_The problem:_ Write out the records verbatim, from the line containing "Task: Open the Action tab" through the line containing "will click(x=219, y=89).", both lines included, and nothing else.

---

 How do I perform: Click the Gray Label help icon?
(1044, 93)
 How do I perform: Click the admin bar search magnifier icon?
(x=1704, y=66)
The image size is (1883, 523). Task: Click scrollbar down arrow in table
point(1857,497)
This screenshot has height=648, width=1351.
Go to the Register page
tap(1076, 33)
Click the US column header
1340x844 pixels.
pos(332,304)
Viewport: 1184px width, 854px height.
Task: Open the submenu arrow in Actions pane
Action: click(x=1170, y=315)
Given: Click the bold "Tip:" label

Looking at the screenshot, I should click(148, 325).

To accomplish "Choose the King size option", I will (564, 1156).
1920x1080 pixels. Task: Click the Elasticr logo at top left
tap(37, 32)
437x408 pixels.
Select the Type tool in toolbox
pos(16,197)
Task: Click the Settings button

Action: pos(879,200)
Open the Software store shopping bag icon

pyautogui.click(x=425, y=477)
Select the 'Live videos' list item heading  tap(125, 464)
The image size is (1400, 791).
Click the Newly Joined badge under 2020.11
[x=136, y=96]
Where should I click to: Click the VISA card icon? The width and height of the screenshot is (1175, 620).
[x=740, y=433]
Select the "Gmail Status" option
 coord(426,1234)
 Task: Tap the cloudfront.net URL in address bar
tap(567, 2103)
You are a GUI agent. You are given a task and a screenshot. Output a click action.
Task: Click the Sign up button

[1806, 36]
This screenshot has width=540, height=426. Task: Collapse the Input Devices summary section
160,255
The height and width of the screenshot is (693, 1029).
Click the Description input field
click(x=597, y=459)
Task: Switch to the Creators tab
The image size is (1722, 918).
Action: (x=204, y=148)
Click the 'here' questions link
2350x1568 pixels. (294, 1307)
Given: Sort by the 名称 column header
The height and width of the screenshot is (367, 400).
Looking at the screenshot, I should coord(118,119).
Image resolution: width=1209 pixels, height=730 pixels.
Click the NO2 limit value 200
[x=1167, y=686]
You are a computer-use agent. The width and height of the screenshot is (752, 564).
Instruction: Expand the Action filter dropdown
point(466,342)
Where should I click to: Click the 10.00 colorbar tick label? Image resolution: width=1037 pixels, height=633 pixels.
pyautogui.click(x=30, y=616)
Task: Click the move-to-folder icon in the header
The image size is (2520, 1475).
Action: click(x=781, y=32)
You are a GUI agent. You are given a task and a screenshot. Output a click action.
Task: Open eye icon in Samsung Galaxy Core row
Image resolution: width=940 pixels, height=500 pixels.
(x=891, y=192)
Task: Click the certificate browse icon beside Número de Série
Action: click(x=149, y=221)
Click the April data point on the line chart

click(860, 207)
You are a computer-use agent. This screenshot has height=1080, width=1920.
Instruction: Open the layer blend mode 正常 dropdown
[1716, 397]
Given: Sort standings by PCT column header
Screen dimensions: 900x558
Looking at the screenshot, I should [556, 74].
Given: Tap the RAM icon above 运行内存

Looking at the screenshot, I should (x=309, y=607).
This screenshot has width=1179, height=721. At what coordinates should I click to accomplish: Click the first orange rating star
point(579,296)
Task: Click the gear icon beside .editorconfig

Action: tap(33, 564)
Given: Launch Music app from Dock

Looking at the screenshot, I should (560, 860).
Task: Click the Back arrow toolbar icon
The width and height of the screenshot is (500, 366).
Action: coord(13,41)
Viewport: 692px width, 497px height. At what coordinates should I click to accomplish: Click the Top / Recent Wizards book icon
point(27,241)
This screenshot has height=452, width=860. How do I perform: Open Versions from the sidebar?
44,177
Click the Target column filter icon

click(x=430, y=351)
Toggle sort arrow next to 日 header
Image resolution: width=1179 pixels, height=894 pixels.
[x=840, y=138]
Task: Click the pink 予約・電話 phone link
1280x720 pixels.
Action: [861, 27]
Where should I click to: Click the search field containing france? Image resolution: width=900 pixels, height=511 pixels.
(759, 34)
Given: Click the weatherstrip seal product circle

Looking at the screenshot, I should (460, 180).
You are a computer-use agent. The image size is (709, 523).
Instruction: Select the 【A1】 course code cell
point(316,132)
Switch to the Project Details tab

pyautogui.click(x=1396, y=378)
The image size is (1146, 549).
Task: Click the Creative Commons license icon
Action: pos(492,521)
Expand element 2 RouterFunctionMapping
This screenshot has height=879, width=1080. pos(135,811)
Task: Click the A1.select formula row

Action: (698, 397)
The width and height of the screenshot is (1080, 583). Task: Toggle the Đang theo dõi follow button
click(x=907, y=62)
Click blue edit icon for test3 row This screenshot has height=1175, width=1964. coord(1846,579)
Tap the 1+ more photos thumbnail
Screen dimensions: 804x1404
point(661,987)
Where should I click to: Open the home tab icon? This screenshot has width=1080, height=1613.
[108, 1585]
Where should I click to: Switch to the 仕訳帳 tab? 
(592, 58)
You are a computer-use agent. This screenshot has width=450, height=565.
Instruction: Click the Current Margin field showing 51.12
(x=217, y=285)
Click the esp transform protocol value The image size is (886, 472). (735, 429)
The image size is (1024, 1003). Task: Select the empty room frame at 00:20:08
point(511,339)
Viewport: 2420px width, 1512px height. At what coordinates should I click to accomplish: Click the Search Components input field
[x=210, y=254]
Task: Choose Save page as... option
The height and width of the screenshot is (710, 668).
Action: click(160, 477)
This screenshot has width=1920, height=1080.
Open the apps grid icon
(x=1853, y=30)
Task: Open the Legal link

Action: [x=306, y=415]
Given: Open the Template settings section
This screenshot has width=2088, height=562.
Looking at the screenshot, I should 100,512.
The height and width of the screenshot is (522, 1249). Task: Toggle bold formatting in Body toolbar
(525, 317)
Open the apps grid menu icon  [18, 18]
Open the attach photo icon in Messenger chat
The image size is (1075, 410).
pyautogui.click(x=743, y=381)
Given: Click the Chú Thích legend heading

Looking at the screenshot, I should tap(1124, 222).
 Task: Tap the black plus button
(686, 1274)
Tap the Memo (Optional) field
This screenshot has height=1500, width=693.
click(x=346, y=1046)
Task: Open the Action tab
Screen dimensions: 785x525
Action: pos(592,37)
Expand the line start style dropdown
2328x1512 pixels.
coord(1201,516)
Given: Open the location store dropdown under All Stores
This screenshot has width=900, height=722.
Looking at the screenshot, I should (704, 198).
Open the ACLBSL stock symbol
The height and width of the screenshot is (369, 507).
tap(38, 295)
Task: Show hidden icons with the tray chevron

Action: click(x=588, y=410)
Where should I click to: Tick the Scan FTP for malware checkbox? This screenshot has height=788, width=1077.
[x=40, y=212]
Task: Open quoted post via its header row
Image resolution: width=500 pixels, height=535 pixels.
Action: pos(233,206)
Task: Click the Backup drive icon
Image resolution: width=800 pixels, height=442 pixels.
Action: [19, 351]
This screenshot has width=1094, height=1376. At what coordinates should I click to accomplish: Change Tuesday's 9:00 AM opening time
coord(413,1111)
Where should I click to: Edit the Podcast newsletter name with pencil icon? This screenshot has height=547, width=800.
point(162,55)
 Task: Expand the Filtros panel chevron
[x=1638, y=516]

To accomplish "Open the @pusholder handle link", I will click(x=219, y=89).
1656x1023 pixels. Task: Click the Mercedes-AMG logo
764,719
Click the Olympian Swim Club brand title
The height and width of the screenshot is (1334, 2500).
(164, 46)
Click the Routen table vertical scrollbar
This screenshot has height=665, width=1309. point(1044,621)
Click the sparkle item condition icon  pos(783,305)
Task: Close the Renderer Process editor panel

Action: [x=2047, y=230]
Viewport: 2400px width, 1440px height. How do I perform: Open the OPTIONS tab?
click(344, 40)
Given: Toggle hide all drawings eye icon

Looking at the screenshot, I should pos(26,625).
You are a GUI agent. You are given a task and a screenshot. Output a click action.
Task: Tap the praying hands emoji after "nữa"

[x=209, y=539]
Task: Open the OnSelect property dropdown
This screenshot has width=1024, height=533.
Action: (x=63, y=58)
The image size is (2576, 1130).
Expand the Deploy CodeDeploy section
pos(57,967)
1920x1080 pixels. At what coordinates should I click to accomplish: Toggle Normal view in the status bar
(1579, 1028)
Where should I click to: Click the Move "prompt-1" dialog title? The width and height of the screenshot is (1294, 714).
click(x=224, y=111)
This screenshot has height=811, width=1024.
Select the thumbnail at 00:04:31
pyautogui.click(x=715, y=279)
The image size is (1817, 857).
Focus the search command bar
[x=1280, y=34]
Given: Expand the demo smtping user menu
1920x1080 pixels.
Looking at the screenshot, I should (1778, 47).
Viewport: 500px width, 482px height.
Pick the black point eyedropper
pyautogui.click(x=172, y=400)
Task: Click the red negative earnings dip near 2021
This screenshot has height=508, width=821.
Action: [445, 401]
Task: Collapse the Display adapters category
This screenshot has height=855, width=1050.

---

_Exercise answer:_
Task: Open the Action tab
Screen dimensions: 785x525
Action: pos(592,37)
Expand the line start style dropdown
2328x1512 pixels.
coord(1201,516)
Given: Open the location store dropdown under All Stores
This screenshot has width=900, height=722.
Looking at the screenshot, I should (704, 198).
Open the ACLBSL stock symbol
The height and width of the screenshot is (369, 507).
tap(38, 295)
Task: Show hidden icons with the tray chevron

Action: click(x=588, y=410)
Where should I click to: Tick the Scan FTP for malware checkbox? This screenshot has height=788, width=1077.
[x=40, y=212]
Task: Open quoted post via its header row
Image resolution: width=500 pixels, height=535 pixels.
Action: pos(233,206)
Task: Click the Backup drive icon
Image resolution: width=800 pixels, height=442 pixels.
Action: [19, 351]
This screenshot has width=1094, height=1376. At what coordinates should I click to accomplish: Change Tuesday's 9:00 AM opening time
coord(413,1111)
Where should I click to: Edit the Podcast newsletter name with pencil icon? This screenshot has height=547, width=800.
point(162,55)
 Task: Expand the Filtros panel chevron
[x=1638, y=516]

To accomplish "Open the @pusholder handle link", I will click(x=219, y=89).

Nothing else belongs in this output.